MYROW: Valuable because that's information that can be sold on to advertisers - everybody from linen companies and divorce attorneys that might monetize the information to data brokers who just want the information. To be fair, Fitbit is one of many companies collecting and sharing data we presume is private or should be. But unlike most of us, Mactaggart had the money to launch a political and then a legal conversation in California about surveillance-based advertising.
MACTAGGART: Even two years ago, the consumer consciousness around privacy wasn't what it is now. Now people are, like - are kind of mad.
MYROW: Now, he says, he has an opportunity to take the toughest data privacy law in the nation and make it even tougher. So, for instance, his new initiative would create a new regulatory agency in California. But a number of other data privacy advocates say the fine print includes giveaways to business lobbyists. Mary Stone Ross is with the Electronic Information Privacy Center (ph) in D.C. now, but she co-authored the earlier initiative.
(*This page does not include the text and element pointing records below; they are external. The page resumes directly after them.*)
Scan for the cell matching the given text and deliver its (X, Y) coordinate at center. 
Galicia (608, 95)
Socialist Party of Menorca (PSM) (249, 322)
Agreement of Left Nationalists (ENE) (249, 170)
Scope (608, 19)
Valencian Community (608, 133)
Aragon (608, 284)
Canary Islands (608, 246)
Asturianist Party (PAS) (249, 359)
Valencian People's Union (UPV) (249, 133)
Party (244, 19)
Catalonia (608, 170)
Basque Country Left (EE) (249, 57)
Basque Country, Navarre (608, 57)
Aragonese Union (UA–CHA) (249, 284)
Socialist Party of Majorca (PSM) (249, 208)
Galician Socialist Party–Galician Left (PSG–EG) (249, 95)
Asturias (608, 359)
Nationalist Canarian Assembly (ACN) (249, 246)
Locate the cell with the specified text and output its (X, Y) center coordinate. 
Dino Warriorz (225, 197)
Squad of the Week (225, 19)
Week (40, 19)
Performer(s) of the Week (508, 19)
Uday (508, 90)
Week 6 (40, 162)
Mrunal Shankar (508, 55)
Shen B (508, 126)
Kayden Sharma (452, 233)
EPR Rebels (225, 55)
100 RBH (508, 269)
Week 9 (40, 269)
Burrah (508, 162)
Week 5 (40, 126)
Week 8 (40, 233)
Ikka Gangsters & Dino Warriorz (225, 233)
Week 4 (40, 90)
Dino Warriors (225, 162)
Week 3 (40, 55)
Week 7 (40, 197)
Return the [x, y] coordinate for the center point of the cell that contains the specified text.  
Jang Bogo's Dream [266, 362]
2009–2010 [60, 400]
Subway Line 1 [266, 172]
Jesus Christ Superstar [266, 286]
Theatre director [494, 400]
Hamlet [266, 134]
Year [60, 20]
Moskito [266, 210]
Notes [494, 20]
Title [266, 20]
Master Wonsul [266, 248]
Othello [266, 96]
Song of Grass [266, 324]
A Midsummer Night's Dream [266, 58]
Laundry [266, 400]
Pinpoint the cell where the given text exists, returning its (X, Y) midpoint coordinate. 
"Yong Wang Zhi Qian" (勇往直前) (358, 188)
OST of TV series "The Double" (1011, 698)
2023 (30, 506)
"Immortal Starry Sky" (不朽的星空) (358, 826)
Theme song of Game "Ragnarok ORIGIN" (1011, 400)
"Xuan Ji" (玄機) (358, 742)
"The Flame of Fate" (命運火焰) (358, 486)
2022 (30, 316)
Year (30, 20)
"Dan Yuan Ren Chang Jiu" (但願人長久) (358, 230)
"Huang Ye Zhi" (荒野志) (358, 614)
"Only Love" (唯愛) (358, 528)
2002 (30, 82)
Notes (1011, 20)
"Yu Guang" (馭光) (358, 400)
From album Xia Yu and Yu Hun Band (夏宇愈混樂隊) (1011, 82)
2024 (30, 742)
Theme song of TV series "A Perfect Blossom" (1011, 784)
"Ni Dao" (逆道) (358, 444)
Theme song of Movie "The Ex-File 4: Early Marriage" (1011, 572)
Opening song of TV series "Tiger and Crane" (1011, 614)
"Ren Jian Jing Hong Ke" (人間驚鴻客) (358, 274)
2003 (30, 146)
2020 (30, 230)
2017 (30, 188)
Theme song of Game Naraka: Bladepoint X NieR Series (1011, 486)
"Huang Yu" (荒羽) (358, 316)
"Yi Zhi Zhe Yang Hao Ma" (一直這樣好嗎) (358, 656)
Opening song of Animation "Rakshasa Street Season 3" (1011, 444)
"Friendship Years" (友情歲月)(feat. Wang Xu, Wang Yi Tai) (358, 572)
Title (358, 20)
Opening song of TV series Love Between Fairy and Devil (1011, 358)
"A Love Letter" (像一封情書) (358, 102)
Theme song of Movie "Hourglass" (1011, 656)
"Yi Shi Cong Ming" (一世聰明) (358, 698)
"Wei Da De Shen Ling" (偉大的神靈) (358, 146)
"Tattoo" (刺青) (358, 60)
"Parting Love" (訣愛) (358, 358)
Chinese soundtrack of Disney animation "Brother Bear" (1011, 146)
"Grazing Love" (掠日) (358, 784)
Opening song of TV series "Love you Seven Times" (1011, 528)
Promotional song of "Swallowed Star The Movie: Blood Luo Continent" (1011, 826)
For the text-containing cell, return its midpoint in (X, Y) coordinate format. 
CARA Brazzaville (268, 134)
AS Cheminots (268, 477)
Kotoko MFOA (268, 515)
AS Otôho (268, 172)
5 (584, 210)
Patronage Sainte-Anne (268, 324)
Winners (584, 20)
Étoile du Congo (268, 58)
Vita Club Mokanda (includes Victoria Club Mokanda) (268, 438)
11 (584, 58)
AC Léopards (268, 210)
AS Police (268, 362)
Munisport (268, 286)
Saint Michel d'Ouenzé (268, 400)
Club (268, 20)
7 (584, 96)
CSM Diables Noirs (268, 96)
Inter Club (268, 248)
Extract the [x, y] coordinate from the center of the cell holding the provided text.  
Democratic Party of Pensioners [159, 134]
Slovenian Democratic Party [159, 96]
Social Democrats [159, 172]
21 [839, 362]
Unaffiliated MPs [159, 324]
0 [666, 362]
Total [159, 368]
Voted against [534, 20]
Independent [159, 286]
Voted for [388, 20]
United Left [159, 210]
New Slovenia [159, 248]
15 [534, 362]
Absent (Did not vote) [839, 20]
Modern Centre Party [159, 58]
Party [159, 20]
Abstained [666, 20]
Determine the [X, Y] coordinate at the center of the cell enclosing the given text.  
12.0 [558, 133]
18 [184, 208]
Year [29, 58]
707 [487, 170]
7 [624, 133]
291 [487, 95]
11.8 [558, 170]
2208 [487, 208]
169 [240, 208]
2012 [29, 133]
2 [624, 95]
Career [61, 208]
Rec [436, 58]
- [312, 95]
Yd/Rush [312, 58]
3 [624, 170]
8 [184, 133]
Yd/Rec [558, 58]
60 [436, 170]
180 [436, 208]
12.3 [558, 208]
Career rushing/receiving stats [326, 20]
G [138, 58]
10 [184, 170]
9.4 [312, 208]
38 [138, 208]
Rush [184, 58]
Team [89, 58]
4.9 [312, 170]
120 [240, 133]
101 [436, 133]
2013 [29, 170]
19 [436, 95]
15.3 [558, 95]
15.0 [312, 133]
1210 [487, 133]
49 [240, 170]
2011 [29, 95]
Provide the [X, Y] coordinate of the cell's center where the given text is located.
MARY STONE ROSS: So, for example, there's this definition of de-identified information. Sounds boring, but it's actually a really big deal because by definition, de-identified information is not personal information. And so if that definition is weakened, then it weakens the scope of the entire law. So sure enough, in this new initiative is a weakened definition of de-identified.
MYROW: Why does she care so much if she's moved to Washington, D.C.? Because in the absence of federal data privacy law, other states are looking to California.
ROSS: There's legislation that's going to be introduced in Florida and Colorado, potentially in New York.
JIM HALPERT: This is a sea change in regulation of privacy in the U.S.
MYROW: Jim Halpert is a corporate attorney with DLA Piper who advises companies about data privacy. He essentially backs up Ross' read from the other side of the negotiating table.
HALPERT: In the end of the day, the way I view the initiative is creating new rights without a legislative process, but then addressing some of the practical compliance issues that drove efforts to amend the law by the business community in 2019.
MYROW: That explains why few data privacy advocates expect Silicon Valley to lobby against the new initiative. They're getting what they want. And given growing public concerns about data privacy, people on both sides expect voters to find the basic idea of the California Privacy Rights Act of 2020 appealing.
For NPR News, I'm Rachael Myrow in San Jose.